Molten Chocolate Cake Recipe
Jennifer Causey

Like most iconic recipes, the origins of the molten chocolate cake are shrouded in history and conflicting accounts (Food & Wine Restaurant Editor Khushbu Shah sums up the saga here). It seems that molten chocolate cake originated as either an accidentally underbaked cake (made by Jean-Georges Vongerichten) or cake with a ball of frozen ganache in its middle that melted in the oven (made by Michel Bras). I choose to believe the former, since it's the underbaked version that's kindest to us time-strapped cooks who can barely manage a main course, let alone dessert.

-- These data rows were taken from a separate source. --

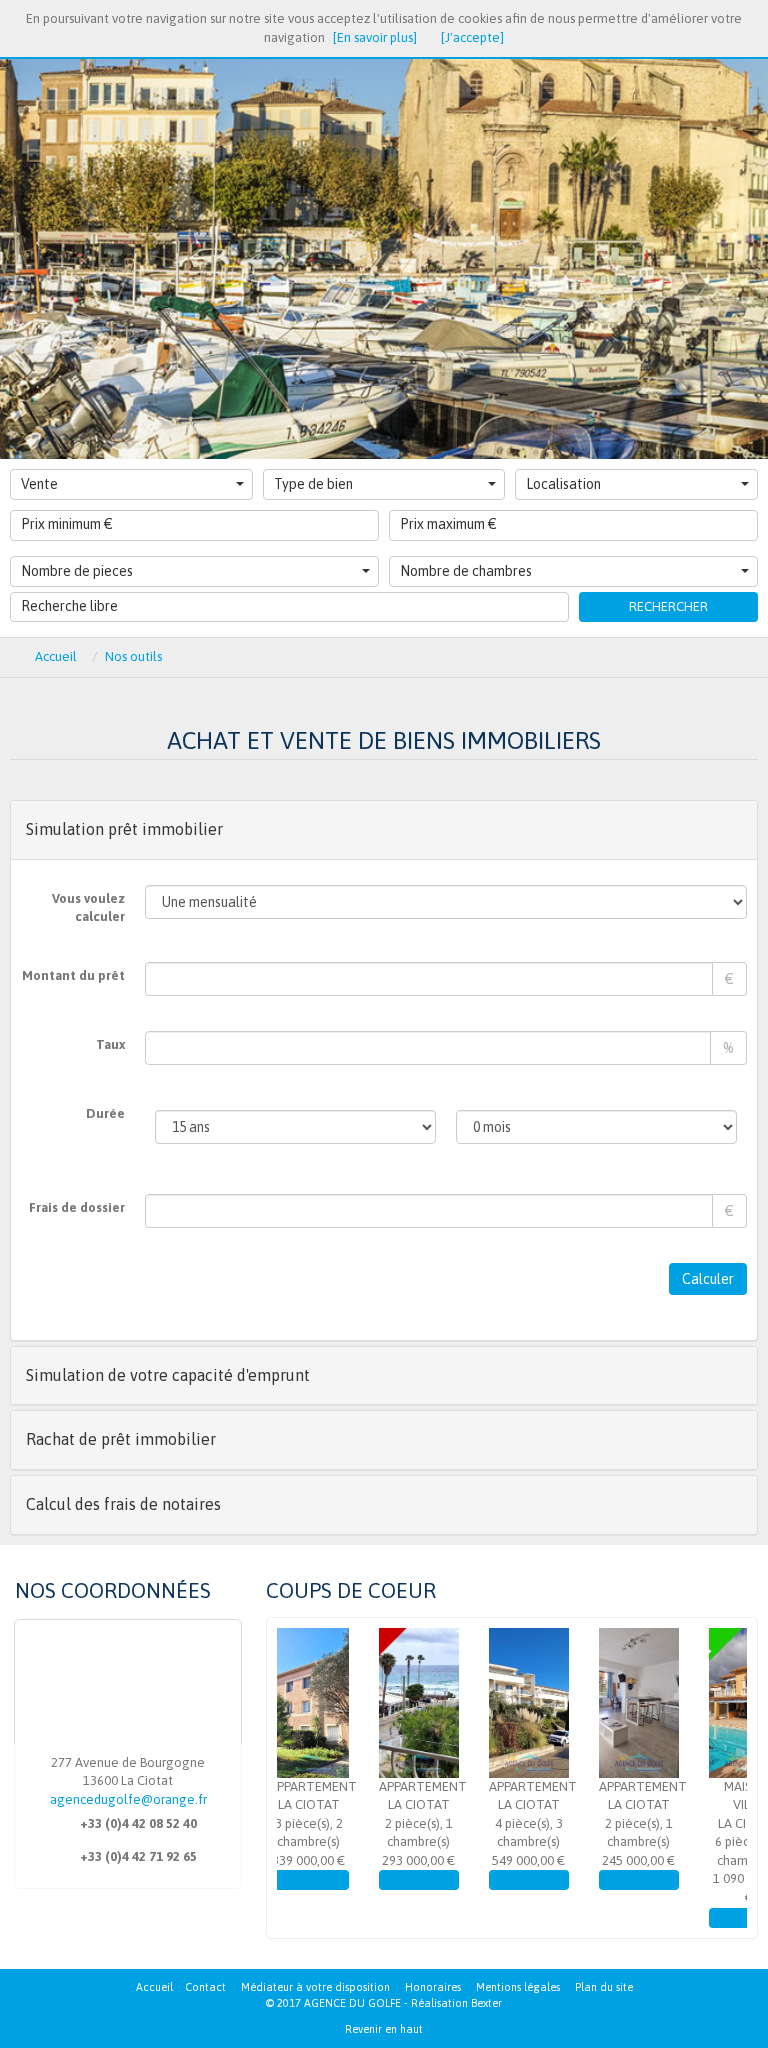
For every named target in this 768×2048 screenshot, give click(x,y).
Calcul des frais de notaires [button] (123, 1504)
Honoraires (433, 1987)
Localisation (563, 484)
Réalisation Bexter (456, 2003)
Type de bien (313, 484)
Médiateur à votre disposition (315, 1987)
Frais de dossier (77, 1207)
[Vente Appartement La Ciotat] (347, 1703)
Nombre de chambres (466, 571)
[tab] (384, 830)
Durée (105, 1113)
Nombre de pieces (77, 571)
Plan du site (604, 1987)
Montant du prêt (73, 975)
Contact (205, 1987)
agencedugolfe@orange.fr (128, 1799)
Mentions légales (518, 1987)
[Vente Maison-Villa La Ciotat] (677, 1703)
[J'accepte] (472, 37)
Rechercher (668, 606)
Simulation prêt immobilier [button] (124, 829)
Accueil (154, 1987)
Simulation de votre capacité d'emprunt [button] (168, 1375)
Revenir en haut (384, 2029)
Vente (39, 484)
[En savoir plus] (375, 37)
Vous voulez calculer (88, 908)
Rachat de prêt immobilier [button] (121, 1439)
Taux (110, 1044)
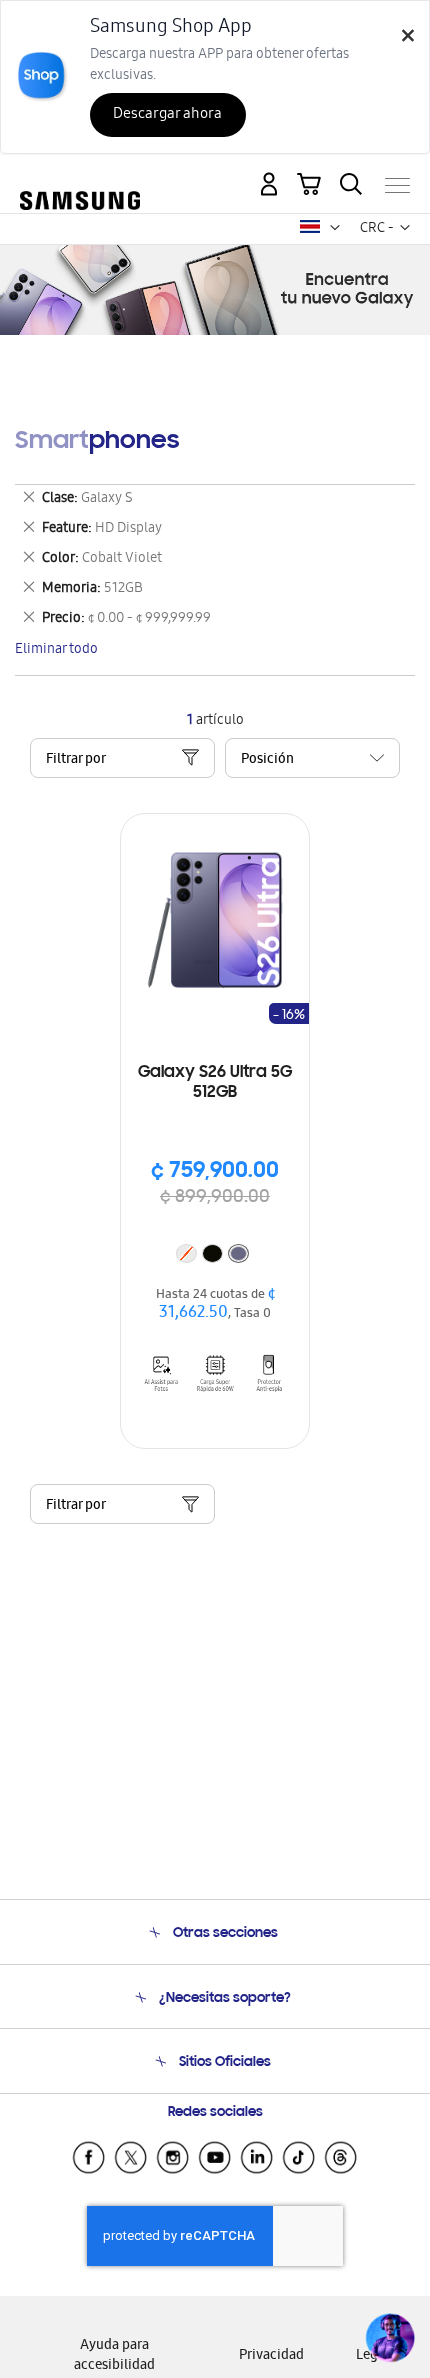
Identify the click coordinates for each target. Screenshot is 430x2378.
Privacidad (271, 2356)
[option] (212, 1253)
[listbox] (215, 1256)
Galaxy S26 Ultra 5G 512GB (215, 1083)
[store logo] (80, 177)
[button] (335, 228)
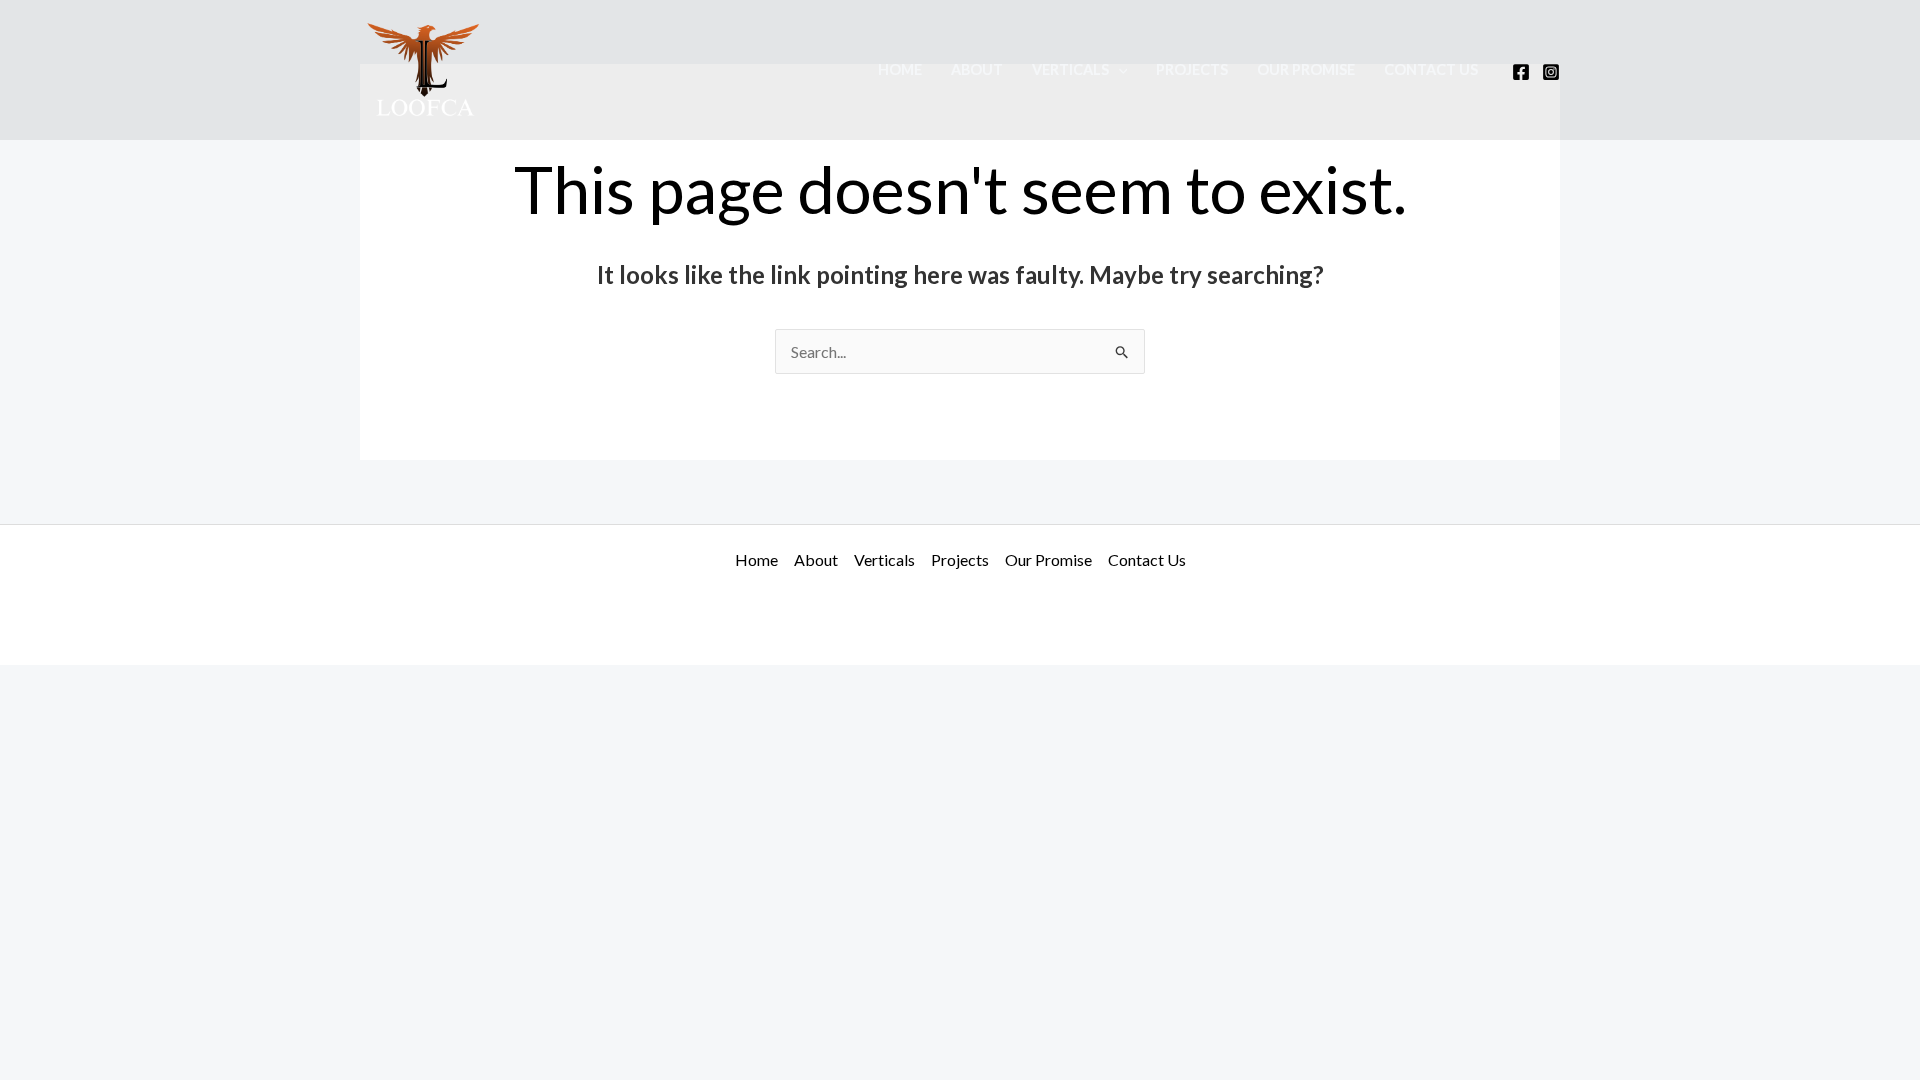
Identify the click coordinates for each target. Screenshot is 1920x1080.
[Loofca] (425, 67)
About (977, 69)
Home (900, 69)
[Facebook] (1521, 72)
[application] (1118, 69)
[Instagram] (1551, 72)
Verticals (1070, 69)
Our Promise (1306, 69)
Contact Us (1431, 69)
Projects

The only tricky thing about this recipe is timing. You'll want to serve the cakes right when they come out of the oven. You can either start making the dessert about a half hour before you want to serve it, or prep the batter and pour it into the ramekins a few hours in advance, stashing the unbaked cakes in the fridge and adding a few minutes to the bake time to compensate for the chill. Settle on your strategy, and then the only thing to do is:

1. Gently melt the butter and chocolate

First, preheat your oven to 450F. Yes, 450F. The high heat, combined with the small baking pans, is what delivers cakes with a fully baked exterior and a molten middle. After buttering and flouring four ramekins, you'll melt some butter and bittersweet chocolate in a double boiler over simmering water. Don't have a double boiler? Neither do I. Just use a large heatproof glass or metal bowl set over a saucepan of water instead.

2. Whisk the eggs, yolks, sugar, and salt

Next, the eggs. Use an electric mixer (a hand mixer works great here) to beat the whole eggs, egg yolks, sugar, and salt until lusciously thick and pale—almost beige. All the air you're beating in adds loft to the cake without the need for leaveners like baking powder.

3. Combine with flour and (barely) bake

Now's the time to move fast. Quickly whisk the chocolate-and-butter mixture to combine, then fold it into that silken egg mixture along with that tiny amount of flour. Keep folding—and rotating the bowl—until no streaks of flour remain and the mixture is just blended, then divide among the ramekins and transfer on a baking sheet to the oven. Bake until the outsides are firm but the middle is soft (I'd start checking the cakes after 10 minutes). Let cakes stand in their ramekins for 1 minute, then invert onto dessert plates and wait 10 seconds before removing the ramekins.

4. Serve with... everything

These cakes make a statement all on their own, oozing their insides onto white plates. But you can also dust them with powdered sugar or crushed pistachios, or top them with whipped cream, or pair them with ice cream or berries or creme anglaise. The same versatility that allowed the molten chocolate cake to infiltrate countless restaurant menus will make it easy for you to dream up your own take on it. Just don't say it's only for Valentine's Day.